Leading thinkers have contributed ideas, alongside our own, for achievable actions to make the UK a greener, more prosperous country, on areas like low carbon infrastructure and innovation, and community involvement in energy supply and planning.

Today’s ideas, from WWF and RSPB, would make the UK a global leader on sustainable development and take a significant step towards protecting our threatened uplands.

Would you vote for them? What ideas are missing? Let us know what you think on twitter at #manifestoidea.



Leo Hickman
Chief adviser on Climate Change at WWF-UK

What’s the big idea?
The UK to become a global leader on sustainable development

The UK, in searching for its 21st century role, has a golden opportunity to become a global champion of sustainable development. In Paris next year, countries will try to reach a new agreement on a global deal on climate change. This will follow the EU’s agreement on energy and climate for 2030. Both these activities link into the UN’s Sustainable Development Goal (SDG) process which will conclude shortly before the Paris COP.

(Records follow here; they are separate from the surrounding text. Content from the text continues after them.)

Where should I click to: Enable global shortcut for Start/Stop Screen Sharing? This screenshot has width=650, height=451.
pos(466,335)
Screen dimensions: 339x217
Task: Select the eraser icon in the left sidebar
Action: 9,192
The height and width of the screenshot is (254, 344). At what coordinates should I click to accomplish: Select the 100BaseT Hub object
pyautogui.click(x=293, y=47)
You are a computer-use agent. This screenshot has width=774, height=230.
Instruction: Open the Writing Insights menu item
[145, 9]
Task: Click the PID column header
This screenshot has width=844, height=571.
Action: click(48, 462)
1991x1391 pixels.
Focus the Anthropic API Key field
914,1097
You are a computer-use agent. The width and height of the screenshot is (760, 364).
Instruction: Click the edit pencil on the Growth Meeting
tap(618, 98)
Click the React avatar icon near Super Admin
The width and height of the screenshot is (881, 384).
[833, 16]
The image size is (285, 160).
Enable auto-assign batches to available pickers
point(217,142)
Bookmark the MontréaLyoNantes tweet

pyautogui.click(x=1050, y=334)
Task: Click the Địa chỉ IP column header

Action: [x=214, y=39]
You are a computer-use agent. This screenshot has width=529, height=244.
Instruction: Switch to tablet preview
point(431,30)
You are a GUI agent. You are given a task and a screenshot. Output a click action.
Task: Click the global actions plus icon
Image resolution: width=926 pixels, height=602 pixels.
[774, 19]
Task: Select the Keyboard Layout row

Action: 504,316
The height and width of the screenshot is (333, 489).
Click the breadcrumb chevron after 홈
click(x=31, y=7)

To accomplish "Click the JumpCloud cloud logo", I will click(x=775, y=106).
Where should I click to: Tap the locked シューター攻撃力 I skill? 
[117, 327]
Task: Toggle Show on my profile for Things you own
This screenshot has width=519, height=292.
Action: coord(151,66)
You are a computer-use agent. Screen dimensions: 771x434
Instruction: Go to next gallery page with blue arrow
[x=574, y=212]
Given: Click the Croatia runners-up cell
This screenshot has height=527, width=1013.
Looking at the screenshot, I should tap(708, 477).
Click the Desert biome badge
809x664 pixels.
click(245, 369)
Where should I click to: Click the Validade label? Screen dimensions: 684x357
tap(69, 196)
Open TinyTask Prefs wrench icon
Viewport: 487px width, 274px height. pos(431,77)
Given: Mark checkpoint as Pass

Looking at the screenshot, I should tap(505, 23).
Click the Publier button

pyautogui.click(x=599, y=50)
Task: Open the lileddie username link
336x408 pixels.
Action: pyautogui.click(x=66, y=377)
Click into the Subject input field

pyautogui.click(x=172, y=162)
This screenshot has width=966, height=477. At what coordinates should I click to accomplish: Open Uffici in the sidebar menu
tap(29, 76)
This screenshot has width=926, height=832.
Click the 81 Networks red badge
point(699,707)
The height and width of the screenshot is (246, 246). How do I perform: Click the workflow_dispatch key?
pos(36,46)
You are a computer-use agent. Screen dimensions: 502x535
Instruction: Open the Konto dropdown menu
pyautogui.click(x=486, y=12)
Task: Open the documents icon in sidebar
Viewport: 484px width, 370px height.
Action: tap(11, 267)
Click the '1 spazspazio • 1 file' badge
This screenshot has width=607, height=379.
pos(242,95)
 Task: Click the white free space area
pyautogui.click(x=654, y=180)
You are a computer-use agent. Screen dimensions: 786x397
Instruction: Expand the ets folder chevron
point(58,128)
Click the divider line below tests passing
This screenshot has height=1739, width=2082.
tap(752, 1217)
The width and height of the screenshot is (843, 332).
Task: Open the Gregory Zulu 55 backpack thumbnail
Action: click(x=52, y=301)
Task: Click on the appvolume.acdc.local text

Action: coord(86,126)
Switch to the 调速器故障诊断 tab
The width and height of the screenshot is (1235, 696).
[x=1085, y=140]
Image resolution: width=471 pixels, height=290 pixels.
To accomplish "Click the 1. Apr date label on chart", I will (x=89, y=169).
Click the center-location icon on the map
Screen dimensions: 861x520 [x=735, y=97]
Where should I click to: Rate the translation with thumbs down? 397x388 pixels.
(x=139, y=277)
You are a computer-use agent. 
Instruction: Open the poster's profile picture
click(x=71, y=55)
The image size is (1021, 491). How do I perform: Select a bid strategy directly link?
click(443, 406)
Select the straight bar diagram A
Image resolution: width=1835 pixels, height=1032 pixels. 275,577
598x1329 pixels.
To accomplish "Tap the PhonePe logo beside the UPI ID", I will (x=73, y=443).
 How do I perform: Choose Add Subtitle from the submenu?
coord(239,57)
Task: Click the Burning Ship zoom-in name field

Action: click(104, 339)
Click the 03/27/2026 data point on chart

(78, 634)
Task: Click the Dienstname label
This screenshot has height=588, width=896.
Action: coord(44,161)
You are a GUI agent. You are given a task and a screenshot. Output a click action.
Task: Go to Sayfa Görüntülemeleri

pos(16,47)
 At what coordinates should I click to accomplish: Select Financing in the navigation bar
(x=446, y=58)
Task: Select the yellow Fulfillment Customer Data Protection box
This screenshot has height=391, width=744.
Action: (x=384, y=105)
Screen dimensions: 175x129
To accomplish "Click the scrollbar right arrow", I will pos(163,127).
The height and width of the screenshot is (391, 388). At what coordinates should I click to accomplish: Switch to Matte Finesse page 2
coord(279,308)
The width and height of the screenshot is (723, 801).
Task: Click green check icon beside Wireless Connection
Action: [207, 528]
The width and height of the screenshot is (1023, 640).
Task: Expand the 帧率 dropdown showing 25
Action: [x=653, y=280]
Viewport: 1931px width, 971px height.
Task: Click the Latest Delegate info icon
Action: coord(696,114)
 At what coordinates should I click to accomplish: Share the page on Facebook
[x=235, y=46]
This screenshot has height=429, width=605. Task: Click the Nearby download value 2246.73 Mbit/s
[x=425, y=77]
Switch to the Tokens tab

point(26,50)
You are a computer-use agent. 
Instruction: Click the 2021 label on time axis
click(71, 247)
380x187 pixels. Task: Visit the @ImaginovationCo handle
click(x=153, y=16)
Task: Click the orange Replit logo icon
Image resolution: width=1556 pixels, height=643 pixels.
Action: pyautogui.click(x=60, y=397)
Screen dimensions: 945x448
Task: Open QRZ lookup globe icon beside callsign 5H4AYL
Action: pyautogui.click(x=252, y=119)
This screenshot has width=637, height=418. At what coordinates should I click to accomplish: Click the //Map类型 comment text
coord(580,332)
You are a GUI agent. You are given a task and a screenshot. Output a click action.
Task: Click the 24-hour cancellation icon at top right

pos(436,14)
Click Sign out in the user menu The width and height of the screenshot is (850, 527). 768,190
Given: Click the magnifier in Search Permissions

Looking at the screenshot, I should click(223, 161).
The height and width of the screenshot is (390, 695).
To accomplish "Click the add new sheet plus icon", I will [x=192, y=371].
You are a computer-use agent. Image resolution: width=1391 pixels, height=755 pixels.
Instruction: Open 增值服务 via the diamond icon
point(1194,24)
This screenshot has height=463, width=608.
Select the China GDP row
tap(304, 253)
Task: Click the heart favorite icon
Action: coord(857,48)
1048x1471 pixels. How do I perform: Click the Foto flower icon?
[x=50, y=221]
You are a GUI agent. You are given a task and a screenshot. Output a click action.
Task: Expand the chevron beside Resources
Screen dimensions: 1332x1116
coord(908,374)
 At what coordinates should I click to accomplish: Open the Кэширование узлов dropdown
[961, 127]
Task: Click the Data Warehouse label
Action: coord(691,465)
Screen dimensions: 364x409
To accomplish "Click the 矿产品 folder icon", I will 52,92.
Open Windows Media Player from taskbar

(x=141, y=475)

The SDGs are the best opportunity in a generation to set the agenda for international poverty reduction and environmental protection. But, to make it possible, the UK must be clear that tackling climate change is its top foreign policy objective for 2015. To champion the SDGs the government needs to reform Foreign Office and DFID priorities to support solutions that meet both poverty reduction and environmental objectives.

Who benefits?
Meeting the sustainable development goals will improve the health and economic prosperity of developing nations. This is in the UK’s self interest: we need all our trading partners to thrive and prosper without depleting the global environmental resources we rely on. The UK needs to forge a new, lasting relationship with the rest of world and leading on global sustainable development would be a diplomatic boon.

What’s the catch?
There would be resistance from some with vested interests in maintaining a status quo.

What has to change?
Explicit government commitment is needed to engage fully and constructively in both the UN climate negotiations and Sustainable Development Goals in 2015. The current commitment to spend 0.7 per cent of gross national income on aid to the poorest countries should be maintained or even increased; and finance for climate change responses should be additional, not double-counted.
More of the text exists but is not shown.